#### Task objective
Rewrite the records from the line with "1242x1717 pixels. Task: Retweet" up to and including the line with "pos(500,160)", renaming "hamburger" as "three-line" and leaving all else unchanged.

Extracted records:
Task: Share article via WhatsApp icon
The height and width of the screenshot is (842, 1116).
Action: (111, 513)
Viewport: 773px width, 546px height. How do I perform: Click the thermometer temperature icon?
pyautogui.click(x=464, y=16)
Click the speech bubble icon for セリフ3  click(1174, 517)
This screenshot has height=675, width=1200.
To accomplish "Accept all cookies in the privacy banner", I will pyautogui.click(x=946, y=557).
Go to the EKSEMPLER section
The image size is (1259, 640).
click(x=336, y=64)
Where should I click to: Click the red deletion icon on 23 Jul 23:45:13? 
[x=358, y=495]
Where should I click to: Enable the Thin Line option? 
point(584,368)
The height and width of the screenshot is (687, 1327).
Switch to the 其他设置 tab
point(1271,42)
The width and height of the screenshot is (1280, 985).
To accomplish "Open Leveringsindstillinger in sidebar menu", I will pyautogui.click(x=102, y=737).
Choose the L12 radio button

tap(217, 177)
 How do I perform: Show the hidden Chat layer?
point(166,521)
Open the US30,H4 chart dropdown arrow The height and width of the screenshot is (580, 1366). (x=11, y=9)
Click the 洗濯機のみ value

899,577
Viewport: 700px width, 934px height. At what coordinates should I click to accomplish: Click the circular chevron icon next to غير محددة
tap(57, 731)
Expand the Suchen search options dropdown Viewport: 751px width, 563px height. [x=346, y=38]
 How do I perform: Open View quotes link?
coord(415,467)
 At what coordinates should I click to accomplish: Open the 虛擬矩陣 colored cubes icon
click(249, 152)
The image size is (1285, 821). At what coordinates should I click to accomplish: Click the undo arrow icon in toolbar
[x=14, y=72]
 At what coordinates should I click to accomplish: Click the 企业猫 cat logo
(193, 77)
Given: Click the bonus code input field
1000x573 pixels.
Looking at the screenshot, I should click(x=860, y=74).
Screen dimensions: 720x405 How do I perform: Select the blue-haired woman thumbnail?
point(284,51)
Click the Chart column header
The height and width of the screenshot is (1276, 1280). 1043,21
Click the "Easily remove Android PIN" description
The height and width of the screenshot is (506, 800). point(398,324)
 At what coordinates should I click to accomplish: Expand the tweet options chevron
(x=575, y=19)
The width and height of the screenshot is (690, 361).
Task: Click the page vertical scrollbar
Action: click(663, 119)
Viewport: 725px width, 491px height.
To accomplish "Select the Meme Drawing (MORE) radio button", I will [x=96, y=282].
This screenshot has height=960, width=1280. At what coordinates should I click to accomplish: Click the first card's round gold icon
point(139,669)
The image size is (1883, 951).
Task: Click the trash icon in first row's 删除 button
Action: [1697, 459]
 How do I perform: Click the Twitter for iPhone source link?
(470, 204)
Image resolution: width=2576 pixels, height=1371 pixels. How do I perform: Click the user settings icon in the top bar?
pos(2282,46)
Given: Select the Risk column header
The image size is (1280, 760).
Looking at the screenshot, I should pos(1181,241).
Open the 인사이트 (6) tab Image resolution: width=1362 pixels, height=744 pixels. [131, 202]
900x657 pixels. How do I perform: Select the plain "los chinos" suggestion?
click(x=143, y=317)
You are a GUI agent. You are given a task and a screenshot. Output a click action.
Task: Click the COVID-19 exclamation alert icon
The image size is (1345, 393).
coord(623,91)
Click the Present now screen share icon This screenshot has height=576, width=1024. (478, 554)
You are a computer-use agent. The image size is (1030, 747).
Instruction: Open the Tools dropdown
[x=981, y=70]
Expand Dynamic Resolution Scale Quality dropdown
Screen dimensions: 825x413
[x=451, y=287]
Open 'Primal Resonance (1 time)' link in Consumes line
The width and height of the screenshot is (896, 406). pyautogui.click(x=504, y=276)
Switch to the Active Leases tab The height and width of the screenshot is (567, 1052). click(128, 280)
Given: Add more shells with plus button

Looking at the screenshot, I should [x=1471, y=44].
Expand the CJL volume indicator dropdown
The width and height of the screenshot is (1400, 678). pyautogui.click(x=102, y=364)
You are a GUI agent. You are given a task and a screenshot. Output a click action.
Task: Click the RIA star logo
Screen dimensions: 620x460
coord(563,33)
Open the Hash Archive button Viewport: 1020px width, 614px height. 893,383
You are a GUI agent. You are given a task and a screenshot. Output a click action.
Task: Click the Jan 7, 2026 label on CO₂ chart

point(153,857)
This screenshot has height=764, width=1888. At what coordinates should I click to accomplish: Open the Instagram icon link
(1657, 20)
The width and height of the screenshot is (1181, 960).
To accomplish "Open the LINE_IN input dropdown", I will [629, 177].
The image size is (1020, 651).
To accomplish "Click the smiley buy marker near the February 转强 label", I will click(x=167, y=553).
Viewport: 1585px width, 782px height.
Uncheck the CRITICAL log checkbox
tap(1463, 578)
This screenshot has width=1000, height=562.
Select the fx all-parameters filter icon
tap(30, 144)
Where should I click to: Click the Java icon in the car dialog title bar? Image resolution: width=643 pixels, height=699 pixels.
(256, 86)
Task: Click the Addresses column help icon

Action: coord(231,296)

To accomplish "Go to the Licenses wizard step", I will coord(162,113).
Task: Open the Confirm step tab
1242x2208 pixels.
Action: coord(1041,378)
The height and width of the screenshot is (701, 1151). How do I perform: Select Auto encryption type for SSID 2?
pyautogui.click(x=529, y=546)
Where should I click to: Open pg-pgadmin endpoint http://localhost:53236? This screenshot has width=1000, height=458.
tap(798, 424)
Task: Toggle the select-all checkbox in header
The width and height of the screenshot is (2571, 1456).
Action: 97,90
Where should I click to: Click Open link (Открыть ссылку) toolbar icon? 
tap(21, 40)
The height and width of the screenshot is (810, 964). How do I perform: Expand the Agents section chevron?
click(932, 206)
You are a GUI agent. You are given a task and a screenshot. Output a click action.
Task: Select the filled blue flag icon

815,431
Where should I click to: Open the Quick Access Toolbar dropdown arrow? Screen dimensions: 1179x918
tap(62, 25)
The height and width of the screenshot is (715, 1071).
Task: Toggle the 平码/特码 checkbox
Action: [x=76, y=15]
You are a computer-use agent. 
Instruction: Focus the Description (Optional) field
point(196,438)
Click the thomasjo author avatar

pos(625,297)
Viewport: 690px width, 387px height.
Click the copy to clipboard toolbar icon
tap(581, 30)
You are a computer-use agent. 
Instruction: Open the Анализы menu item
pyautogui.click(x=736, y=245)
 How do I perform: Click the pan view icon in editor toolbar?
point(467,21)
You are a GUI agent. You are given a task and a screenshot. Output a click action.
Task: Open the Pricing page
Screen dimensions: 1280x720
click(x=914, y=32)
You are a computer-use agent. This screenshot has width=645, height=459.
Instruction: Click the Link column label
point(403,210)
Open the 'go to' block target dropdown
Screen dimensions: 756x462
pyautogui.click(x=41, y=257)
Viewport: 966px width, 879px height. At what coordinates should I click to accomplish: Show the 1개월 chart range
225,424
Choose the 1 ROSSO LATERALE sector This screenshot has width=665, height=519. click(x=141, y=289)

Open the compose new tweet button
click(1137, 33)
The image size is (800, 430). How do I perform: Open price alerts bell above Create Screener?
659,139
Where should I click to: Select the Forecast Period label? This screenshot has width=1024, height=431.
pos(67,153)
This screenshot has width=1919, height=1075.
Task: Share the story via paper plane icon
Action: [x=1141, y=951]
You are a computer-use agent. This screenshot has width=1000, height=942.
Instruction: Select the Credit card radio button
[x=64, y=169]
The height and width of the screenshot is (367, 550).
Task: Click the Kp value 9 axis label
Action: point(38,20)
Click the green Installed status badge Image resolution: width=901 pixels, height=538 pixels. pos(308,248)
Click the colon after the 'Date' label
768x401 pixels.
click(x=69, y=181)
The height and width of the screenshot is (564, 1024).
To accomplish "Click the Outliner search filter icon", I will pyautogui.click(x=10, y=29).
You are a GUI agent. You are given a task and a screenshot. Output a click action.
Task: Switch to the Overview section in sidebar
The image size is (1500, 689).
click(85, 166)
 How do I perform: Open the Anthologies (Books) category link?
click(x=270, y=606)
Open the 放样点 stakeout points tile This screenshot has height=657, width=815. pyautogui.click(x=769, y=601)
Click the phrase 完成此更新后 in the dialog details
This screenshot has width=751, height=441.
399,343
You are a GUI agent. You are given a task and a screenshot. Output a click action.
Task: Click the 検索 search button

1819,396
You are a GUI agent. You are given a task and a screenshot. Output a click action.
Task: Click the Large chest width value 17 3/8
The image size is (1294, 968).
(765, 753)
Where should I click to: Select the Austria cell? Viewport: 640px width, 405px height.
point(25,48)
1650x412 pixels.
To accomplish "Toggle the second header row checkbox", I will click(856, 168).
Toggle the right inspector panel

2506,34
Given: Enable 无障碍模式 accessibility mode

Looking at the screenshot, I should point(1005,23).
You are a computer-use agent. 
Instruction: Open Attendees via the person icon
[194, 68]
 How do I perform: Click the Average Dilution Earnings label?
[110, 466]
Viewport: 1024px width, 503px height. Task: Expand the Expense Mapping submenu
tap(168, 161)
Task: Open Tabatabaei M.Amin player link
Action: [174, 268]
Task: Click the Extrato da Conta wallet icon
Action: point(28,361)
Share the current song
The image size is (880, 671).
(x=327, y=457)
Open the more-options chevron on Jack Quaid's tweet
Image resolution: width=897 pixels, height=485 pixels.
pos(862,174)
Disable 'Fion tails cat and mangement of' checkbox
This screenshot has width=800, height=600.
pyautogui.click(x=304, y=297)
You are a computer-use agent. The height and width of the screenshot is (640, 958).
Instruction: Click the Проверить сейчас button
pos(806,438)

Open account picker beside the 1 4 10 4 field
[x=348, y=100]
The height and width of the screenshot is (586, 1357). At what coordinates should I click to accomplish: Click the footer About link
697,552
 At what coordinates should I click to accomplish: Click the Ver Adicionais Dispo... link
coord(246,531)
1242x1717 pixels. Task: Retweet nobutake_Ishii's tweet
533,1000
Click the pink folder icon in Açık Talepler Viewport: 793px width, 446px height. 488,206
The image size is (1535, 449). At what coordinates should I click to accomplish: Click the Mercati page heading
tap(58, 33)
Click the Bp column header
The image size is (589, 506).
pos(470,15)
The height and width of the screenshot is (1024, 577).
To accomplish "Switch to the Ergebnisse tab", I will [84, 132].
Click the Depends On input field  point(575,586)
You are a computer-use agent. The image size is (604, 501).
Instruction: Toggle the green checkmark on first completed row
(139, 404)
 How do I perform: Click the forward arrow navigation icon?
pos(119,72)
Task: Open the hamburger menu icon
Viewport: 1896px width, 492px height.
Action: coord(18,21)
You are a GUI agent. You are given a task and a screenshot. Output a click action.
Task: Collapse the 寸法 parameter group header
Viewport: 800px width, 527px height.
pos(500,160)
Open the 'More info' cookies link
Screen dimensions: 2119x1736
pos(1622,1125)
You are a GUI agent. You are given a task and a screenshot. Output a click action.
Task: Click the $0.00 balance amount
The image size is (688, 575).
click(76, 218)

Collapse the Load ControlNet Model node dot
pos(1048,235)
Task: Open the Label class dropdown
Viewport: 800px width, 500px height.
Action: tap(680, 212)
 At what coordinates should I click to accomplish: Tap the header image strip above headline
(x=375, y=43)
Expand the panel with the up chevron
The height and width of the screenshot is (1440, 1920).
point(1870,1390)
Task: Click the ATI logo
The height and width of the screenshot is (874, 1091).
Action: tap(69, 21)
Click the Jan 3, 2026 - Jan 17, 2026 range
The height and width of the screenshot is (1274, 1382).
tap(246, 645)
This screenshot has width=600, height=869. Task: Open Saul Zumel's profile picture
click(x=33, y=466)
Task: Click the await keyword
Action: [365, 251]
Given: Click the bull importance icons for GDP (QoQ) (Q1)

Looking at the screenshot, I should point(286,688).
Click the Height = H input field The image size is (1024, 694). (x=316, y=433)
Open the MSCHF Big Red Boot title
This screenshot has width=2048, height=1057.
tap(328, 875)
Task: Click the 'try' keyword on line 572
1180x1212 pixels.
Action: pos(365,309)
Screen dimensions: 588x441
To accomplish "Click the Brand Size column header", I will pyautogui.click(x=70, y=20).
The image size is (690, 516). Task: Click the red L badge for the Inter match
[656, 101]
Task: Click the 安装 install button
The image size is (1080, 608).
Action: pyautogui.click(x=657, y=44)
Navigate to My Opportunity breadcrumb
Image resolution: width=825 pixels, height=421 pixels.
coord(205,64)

#### Answer to this problem
1242x1717 pixels. Task: Retweet nobutake_Ishii's tweet
533,1000
Click the pink folder icon in Açık Talepler Viewport: 793px width, 446px height. 488,206
The image size is (1535, 449). At what coordinates should I click to accomplish: Click the Mercati page heading
tap(58, 33)
Click the Bp column header
The image size is (589, 506).
pos(470,15)
The height and width of the screenshot is (1024, 577).
To accomplish "Switch to the Ergebnisse tab", I will [84, 132].
Click the Depends On input field  point(575,586)
You are a computer-use agent. The image size is (604, 501).
Instruction: Toggle the green checkmark on first completed row
(139, 404)
 How do I perform: Click the forward arrow navigation icon?
pos(119,72)
Task: Open the three-line menu icon
Viewport: 1896px width, 492px height.
Action: coord(18,21)
You are a GUI agent. You are given a task and a screenshot. Output a click action.
Task: Collapse the 寸法 parameter group header
Viewport: 800px width, 527px height.
pos(500,160)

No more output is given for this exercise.